Minas Gerais, the state I am living in, is on fire. Black clouds of smoke scarring nature mark zones of human stupidity. Because frankly, that is mostly what it is.
Many mornings whilst having my watermelon and home-made yoghurt comprising hippy breakfast on an outside table in the morning sun, small grains of perfectly black ash sink down upon me. Where do they come from? I look around, I see nothing. It could be carried by the wind from fires more than hundred kilometres away. However, there has been no day so far that I did not see a single fire from frightfully close by.
Minas Gerais is situated behind a vast mountain range seperating the coastel area of Bahia and Rio de Janeiro from the inland state. Rainclouds coming from the ocean get stuck behind this mountains, meaning that winters are dry, dry and dry. In my three months here, I have only seen it raining ones. And as there are no laws prohibiting people of burning their waste and equally no laws prohibiting people from being stupid, fires are abundant.

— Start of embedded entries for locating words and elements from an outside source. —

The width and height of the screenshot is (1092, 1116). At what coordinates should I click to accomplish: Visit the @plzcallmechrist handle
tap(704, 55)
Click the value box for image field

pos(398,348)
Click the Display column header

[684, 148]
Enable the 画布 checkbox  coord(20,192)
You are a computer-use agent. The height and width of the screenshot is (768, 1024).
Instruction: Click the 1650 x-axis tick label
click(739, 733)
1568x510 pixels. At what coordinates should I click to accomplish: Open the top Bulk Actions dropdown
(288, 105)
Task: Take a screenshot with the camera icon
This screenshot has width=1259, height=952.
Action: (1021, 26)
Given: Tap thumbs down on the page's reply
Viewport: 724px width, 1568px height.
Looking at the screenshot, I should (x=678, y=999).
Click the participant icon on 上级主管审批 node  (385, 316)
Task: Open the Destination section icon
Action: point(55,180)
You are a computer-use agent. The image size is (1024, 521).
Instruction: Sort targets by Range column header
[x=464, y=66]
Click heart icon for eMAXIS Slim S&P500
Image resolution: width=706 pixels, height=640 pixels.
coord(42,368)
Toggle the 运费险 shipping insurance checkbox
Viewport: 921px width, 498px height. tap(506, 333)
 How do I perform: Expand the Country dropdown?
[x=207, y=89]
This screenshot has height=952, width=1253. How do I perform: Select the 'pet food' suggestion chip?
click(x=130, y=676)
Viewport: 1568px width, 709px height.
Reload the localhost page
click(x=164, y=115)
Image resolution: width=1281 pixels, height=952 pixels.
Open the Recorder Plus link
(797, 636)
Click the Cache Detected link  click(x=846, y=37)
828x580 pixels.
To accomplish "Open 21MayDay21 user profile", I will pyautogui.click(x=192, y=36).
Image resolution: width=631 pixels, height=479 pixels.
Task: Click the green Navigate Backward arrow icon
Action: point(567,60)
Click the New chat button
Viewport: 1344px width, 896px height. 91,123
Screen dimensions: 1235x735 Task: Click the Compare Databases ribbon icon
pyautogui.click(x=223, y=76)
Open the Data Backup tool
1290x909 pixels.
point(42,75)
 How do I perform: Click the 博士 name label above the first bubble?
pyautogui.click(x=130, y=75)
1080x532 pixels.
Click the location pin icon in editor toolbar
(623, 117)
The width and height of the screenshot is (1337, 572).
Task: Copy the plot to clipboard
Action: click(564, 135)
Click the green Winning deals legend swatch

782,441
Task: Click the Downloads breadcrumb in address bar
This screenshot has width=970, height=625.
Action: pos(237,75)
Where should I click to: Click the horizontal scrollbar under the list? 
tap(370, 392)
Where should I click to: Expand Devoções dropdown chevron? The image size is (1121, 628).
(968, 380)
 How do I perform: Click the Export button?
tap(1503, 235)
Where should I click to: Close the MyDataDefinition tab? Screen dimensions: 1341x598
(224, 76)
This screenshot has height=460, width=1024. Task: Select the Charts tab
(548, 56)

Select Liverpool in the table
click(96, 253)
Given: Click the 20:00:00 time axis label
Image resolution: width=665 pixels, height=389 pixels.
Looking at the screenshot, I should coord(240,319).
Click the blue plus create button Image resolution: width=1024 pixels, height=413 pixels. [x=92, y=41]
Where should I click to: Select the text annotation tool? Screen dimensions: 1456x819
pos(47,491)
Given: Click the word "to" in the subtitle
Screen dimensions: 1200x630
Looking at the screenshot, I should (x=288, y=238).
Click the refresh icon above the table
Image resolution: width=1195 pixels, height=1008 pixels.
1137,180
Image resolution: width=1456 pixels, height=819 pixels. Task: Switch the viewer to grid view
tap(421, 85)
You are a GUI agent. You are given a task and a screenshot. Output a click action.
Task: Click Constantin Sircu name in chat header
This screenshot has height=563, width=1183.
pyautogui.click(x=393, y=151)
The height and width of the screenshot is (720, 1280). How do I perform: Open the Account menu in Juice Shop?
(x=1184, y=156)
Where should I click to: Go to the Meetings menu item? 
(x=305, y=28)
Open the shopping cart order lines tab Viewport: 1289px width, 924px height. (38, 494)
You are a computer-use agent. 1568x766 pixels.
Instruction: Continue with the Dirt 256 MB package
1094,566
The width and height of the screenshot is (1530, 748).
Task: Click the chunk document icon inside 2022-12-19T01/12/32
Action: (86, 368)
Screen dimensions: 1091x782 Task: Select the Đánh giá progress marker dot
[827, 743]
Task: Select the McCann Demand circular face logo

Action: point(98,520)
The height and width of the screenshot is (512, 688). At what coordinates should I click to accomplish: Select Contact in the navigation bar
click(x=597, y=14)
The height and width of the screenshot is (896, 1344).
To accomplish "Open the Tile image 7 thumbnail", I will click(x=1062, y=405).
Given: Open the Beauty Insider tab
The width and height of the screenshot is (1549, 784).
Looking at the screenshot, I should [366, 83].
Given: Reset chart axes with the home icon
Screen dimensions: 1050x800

It was only the other night, that after a party, in a forest on a hill that shapes our view, a small fire was started. I completely understand why they did it. I mean there is nothing funnier than, after a cachaça drenched, Shakaria filled night, setting your own house on fire! Not much later the entire slope was covered deep orange, making a light so bright it faded stars and illuminated my bedroom. The sound was frightening, sounding like a train of firework explosions. It did not last long until the fire brigade arrived (actually I took quite very much very long) and the fire was completely (actually not at all) put out.
The threat of apocalyptic fires is ever present, but it doesn’t seem to worry a single Brazilian. Fires are made, regretted and put out (or not) every day and night. And it is hard to say if the reason is ignorance or the indifference that characterizes the Brazilian people.
Whilst clearing a garden of my father-in-law with his gardener, something needed to be done with the sheer amount of dead leaves we collected. Setting fire to it, was the answer the gardener had in mind. “It will be very dangerous making a fire here,” he said, however, “because these trees are too close.” He pointed at them. They were cork dry. Accidentally setting fire to them could easily mean that it would spread far beyond our control. But before I wanted to tell him, in a Portuguese he reluctantly understands to move the pile, the fire was already made. Nothing happened. But it is this attitude, I believe, that causes it all.
But I am still alive. Tanned, but not scorched. (Red actually. Like all gringos).